Gath was one of the five Philistine city states (along with Ashkelon, Ashdod, Ekron, and Gaza). The tel has a wonderful view and its strategic placement means it has been settled from the Chalcolithic (around the 5th millennium BCE) until the modern Palestinian village of Tell es-Safi was abandoned in 1948. It is best known as the reputed home town of Goliath of biblical David and Goliath fame.
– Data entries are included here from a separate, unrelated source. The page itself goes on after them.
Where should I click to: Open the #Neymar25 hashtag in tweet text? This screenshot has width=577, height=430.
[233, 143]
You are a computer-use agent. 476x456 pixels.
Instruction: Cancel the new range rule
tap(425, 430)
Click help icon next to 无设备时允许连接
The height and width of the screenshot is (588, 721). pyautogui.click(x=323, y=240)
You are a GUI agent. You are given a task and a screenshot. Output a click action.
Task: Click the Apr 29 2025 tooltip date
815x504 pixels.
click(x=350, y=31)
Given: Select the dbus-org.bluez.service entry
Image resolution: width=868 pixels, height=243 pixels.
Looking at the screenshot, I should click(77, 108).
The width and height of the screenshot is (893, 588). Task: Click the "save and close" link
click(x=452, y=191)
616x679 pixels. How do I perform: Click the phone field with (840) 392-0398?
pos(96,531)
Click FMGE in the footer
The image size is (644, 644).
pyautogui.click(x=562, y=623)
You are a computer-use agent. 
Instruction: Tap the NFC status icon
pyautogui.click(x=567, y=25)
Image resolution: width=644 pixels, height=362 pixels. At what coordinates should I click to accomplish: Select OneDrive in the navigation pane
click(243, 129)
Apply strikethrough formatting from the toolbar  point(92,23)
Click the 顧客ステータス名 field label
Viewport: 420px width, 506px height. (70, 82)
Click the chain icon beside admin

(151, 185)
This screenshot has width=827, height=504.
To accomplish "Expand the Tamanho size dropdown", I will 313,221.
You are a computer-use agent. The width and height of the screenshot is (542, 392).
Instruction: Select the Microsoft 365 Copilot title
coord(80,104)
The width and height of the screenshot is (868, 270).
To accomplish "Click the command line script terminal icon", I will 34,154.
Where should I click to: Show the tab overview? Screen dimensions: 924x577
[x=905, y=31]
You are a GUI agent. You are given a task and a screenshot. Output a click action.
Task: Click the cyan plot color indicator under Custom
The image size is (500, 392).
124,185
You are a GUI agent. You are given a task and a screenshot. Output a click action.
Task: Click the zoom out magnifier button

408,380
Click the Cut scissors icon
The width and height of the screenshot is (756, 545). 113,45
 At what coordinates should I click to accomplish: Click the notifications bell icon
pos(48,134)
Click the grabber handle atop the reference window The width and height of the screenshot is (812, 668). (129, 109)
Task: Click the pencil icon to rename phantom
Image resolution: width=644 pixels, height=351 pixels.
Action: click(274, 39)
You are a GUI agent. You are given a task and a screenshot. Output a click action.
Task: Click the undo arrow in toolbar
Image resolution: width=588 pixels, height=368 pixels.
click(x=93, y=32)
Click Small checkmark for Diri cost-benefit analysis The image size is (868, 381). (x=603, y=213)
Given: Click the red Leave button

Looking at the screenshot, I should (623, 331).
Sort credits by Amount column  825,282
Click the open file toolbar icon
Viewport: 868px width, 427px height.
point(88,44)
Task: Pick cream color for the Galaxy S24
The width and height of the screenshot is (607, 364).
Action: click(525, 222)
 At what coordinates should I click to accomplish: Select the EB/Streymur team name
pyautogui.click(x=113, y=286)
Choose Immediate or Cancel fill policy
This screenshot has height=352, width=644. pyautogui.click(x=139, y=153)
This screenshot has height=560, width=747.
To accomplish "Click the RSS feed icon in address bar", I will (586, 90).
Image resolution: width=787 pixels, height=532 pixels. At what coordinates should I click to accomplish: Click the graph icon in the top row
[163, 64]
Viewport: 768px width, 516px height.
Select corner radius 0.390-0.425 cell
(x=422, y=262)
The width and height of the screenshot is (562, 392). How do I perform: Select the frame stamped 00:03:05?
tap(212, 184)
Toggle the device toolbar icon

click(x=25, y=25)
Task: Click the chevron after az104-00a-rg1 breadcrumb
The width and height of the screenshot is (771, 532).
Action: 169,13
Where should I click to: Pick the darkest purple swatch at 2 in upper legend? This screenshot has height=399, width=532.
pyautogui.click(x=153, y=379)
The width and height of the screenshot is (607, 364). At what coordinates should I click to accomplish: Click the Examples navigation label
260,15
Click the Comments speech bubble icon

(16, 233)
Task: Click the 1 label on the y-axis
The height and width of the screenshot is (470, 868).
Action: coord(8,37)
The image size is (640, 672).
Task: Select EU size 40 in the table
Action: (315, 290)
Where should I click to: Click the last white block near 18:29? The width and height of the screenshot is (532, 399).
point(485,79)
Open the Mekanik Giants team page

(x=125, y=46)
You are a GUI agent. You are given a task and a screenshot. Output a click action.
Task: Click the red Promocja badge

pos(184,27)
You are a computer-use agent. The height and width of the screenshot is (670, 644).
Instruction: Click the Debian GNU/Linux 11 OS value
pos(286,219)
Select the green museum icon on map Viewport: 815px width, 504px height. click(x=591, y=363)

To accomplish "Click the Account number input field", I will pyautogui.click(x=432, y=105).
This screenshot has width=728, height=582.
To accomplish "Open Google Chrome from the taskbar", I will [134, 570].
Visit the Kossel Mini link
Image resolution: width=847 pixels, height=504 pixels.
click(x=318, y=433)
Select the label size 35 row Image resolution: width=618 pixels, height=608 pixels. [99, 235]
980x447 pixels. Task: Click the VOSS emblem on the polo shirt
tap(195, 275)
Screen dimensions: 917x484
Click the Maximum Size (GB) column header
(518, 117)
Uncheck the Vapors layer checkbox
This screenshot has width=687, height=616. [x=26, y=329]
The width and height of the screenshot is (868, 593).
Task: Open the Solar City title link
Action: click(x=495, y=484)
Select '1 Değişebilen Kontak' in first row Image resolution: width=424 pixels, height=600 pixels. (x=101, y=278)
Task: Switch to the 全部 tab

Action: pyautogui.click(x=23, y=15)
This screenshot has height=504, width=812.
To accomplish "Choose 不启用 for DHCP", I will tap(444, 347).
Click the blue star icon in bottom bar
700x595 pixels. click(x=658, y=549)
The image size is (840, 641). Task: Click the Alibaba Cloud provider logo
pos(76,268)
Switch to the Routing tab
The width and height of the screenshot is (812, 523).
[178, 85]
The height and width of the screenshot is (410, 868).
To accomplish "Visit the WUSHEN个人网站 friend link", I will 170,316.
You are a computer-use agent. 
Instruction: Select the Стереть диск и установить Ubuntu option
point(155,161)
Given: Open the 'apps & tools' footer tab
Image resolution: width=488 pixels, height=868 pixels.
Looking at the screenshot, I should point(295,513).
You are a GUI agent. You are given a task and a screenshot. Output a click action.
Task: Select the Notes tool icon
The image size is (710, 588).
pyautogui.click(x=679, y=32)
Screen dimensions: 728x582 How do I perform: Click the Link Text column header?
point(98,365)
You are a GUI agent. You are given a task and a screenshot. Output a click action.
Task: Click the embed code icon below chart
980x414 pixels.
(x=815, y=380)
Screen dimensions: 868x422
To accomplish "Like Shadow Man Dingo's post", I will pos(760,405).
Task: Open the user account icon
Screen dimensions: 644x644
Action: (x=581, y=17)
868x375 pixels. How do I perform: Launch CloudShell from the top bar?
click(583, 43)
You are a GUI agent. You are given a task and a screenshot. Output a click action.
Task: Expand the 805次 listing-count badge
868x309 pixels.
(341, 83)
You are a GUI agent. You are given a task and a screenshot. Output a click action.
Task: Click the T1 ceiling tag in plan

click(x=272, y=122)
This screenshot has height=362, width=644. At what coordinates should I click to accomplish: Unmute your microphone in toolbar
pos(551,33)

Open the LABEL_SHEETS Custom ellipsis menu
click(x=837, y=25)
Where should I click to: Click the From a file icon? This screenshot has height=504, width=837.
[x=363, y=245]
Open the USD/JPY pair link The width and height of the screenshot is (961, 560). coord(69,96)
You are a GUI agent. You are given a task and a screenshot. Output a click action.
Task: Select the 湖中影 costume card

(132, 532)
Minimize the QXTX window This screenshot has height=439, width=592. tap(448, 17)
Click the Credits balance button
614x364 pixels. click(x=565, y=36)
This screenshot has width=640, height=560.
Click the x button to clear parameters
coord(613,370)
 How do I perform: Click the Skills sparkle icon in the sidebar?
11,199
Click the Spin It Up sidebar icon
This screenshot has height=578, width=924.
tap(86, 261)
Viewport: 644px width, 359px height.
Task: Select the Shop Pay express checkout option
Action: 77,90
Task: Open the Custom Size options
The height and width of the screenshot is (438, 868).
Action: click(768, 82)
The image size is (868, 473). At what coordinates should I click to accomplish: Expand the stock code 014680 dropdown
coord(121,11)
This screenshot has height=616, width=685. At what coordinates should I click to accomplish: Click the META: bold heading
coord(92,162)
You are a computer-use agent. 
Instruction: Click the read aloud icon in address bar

In the strata dating to the 9-10th century BCE a lot of Philistine material culture was uncovered that helped research into the Philistine way of life. There is a clear destruction layer dating to the late 9th Century BCE. This could be related to King Hazael's (king of Aram Damascus) siege of Gath as mentioned in II Kings 12. There will be another season of digs this summer - you can read much more here.
This the view of the tel from the parking lot. So you can drive right up to the base of the tel and the well marked path takes you around the whole site. It is well worth going to see. Trust me. We made our coffee and ate left over Seder potato kugel for breakfast.
The limestone (I think it's limestone) cliffs surrounding the tell are spectacular and there are many caves and fissures into the rocks.
This is one of the more interesting caves. I wonder what those indents near the roof are for?
A nice view of the tel with some of the informative signposts. More on signposts later.
These are some of the impressive walls that been uncovered in excavation.
The views from the top of the tel are breathtaking, you can see all the way to the coast.
Really spectacular.
So what is that in the middle of the dig? I am so clueless.
More excavations. This is a large site with a lot of excavations and a lot to see. I wish I had someone who know more about it to show me around.
Add ImageThe trail around the tel is dotted with signposts that include choice verses from the bible. There are dozens. While it's nice that someone would take so much trouble as to make nice metal signposts with quotes, wouldn't it have been a lot more informative to use these signposts to tell us more about the site, its surroundings and history? While there are a few strategically placed explanatory signs, there are many more of these signposts with a few lines of biblical text. I just hope they were a donation and not our tax shekels at work.

A nice way to start the Chag.

1 comment:

Jozie said...

Looks lovely. DMS. Should have gone with you.